Instant racing machines like those that will be installed inside Oak Grove Racing and Gaming are projected to take in almost $2 billion in total bets in 2019. If forecasts for 2019 are accurate, the total money bet via instant racing machines could exceed that of other types of wagers — live races, simulcast and advanced deposit wagering — combined.
The state taxes these "instant" bets at a rate of 1.5%. Betting at a larger track in Kentucky would impost a 3.5% tax, while simulcast facilities are taxed at 3%. Wagers through advanced deposit wagering are taxed at 0.5% of average daily handle, the report states.
Center Senior Policy Fellow Pam Thomas writes that the state could bring in more than $40 million a year by taxing instant racing at the same 3.5% rate as live races, while also bumping up advanced deposit wages to the 3% in simulcast facilities.

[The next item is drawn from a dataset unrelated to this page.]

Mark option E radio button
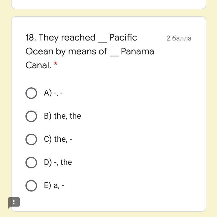This screenshot has height=217, width=217. (x=31, y=185)
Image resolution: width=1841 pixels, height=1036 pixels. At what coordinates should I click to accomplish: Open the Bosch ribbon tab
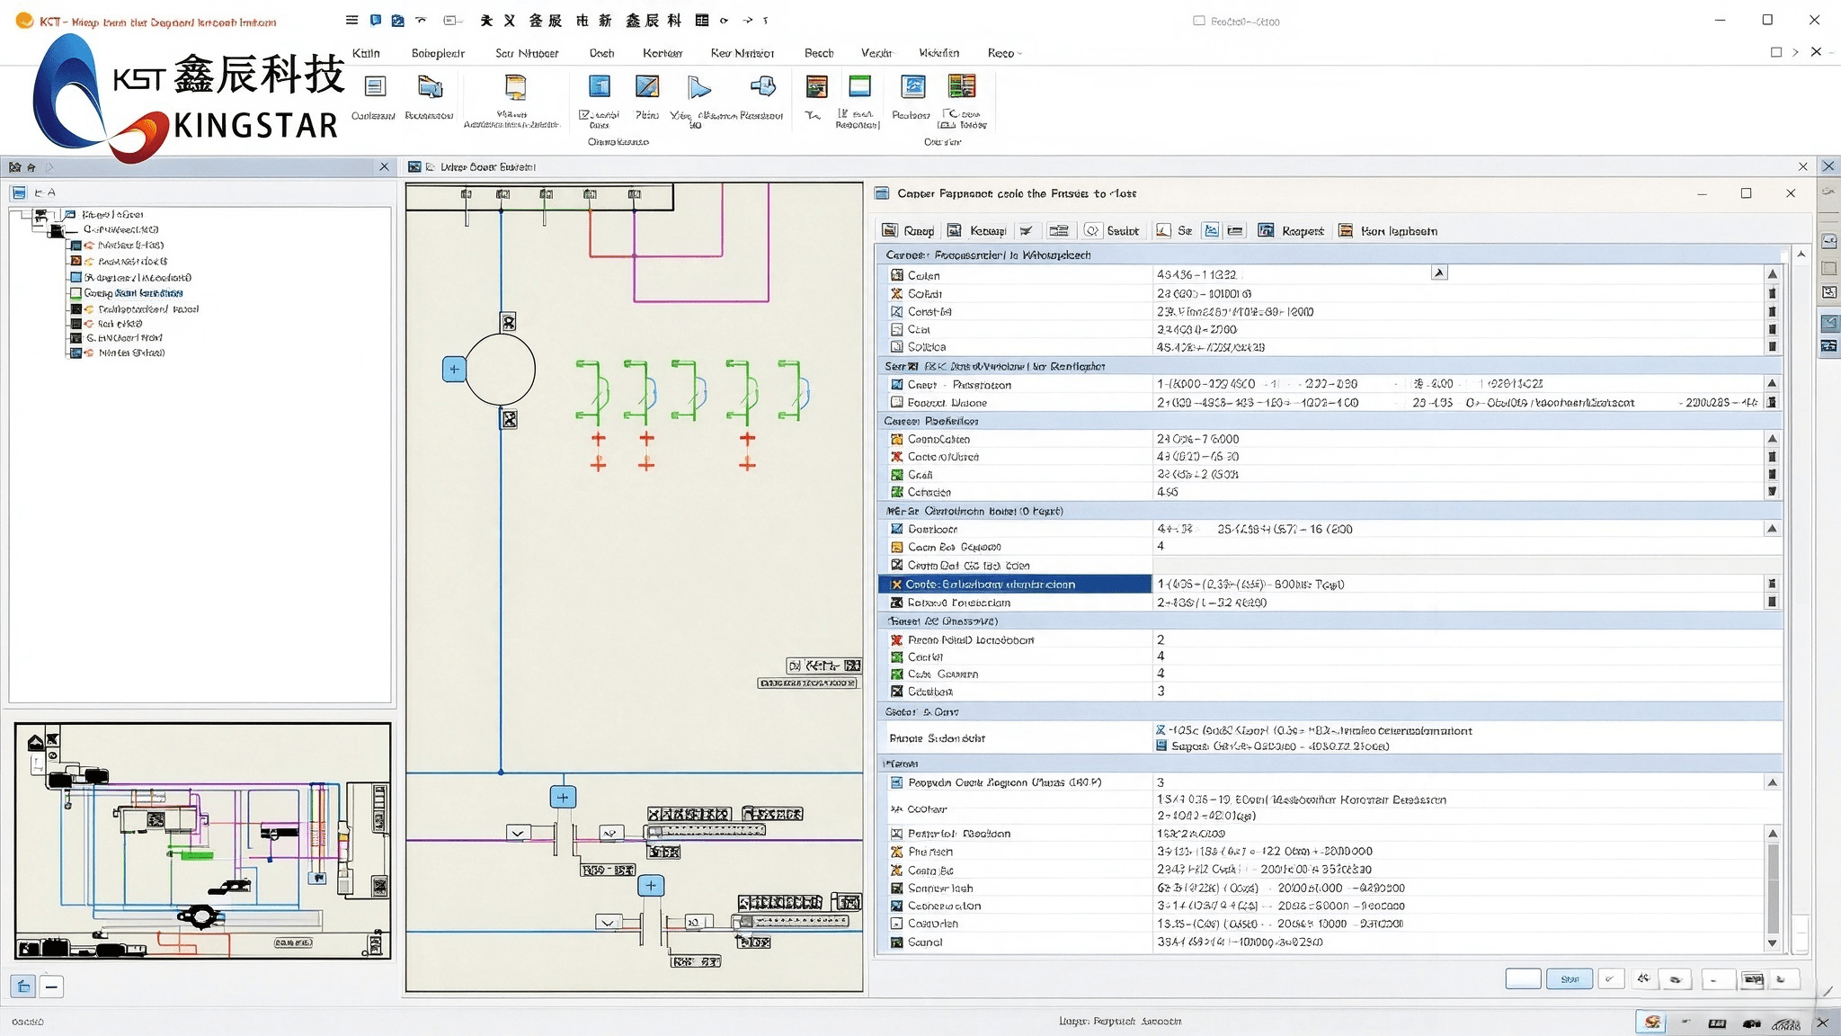[x=819, y=53]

Instant racing and advanced deposit wagering (which "allows bettors to establish accounts that they can use to bet on horse races anywhere in the world, from any electronic device") betting are expected to continue to grow, while live track and simulcast wagering are down slightly. The growth in instant racing betting has already seen a sharp rise. According to the report, it took in about $400M in total bets in 2015. It accounted for just over $1 billion in 2018. With a projected $1.3 billion already bet for Fiscal Year 2019, "reflecting growth of 74% year over year for the same period."
Thomas also proposes that the state deposit these new tax dollars in the General Fund. Currently, depending on the type of wager, between two-thirds and 85% of tax money goes back to the horse industry, which uses it to support breed development, a backside improvement fund and support for horse-industry related higher education.
"Under the proposal described above, the horse industry will continue to benefit from the base increases caused by the growth in instant racing in the future. At the same time, all forms of betting will be taxed at comparable rates, and the people of the commonwealth will benefit from increased revenues for the General Fund," Thomas writes.